Companies in the United States and Switzerland went on to create a cold chain monitor (CCM) in the early 1980s, an innovation that finally gave the global immunisation community a reliable way to monitor vaccine stores at all levels, from manufacturer to delivery sites in different countries.

The chilling effects continue

Even more technology has emerged over time, with cold chain systems increasingly adapting to lower-income country settings: refrigeration and freezer units have become more portable and with digital remote monitoring systems now a common feature, so they can not only be carried on foot to hard-to-reach populations but stock levels can be managed more effectively. Refrigeration equipment also use battery power or solar energy, overcoming the challenge of unstable electricity.

More importantly, these technological innovations have been progressively matched with major investments in human capital through sophisticated training for health workers and technicians to enable them to better manage the vaccine cold chain.
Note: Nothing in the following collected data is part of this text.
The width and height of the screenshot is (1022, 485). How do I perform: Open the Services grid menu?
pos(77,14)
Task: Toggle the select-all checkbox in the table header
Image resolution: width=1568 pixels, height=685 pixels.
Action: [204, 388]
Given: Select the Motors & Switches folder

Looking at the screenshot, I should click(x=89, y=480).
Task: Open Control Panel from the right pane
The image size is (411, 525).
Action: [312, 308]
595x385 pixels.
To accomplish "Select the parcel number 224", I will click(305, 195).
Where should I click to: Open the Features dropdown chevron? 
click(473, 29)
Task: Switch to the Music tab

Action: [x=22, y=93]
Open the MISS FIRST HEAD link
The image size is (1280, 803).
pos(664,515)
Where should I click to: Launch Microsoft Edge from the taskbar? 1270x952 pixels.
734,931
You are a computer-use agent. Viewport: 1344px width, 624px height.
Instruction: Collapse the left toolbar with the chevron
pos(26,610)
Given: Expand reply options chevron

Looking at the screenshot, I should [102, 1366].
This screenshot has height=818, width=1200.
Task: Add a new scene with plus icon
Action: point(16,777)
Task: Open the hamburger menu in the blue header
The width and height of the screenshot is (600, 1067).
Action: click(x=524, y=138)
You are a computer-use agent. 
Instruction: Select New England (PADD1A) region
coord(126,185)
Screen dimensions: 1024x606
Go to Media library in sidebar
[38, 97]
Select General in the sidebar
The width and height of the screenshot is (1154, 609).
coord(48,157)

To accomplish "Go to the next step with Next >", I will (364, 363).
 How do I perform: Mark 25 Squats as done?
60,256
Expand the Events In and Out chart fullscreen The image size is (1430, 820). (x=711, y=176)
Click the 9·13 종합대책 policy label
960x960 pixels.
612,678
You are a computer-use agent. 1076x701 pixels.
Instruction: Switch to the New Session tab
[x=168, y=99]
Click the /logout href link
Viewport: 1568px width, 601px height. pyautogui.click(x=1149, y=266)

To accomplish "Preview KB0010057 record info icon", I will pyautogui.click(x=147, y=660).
Cold supply for hot demand

Whilst the world was unprepared for the COVID-19 pandemic, it was far more prepared for a large-scale vaccine rollout, thanks to the transformed cold chain systems that have been growing since the early days of the EPI. Previous investments by Gavi, for example, built up a cold chain infrastructure in many lower-income countries, which facilitated the movement of vaccines from production lines to people’s arms, and meant that the distribution of COVID-19 vaccines could proceed, in most cases, without delay.

Gavi/2020/Isaac Griberg
Health technicians handling vaccines with cold chain equipment
Credit: Gavi/2020/Isaac Griberg

Keeping our cool

While some countries still do not have the capacity to meet the ultra-cold chain requirements of certain COVID-19 vaccines which need to be stored at deep freeze temperatures of between -75 and -80 °C, this does not mean that ultra-cold chain distribution is impossible. It was carried out successfully for the Ebola vaccine, which also needs to be stored in ultra-cold temperatures, in the Democratic Republic of the Congo (DRC) and neighbouring countries, and because of the scale of the COVID-19 pandemic, countries are using this as an opportunity to strengthen and advance their cold chain capacity.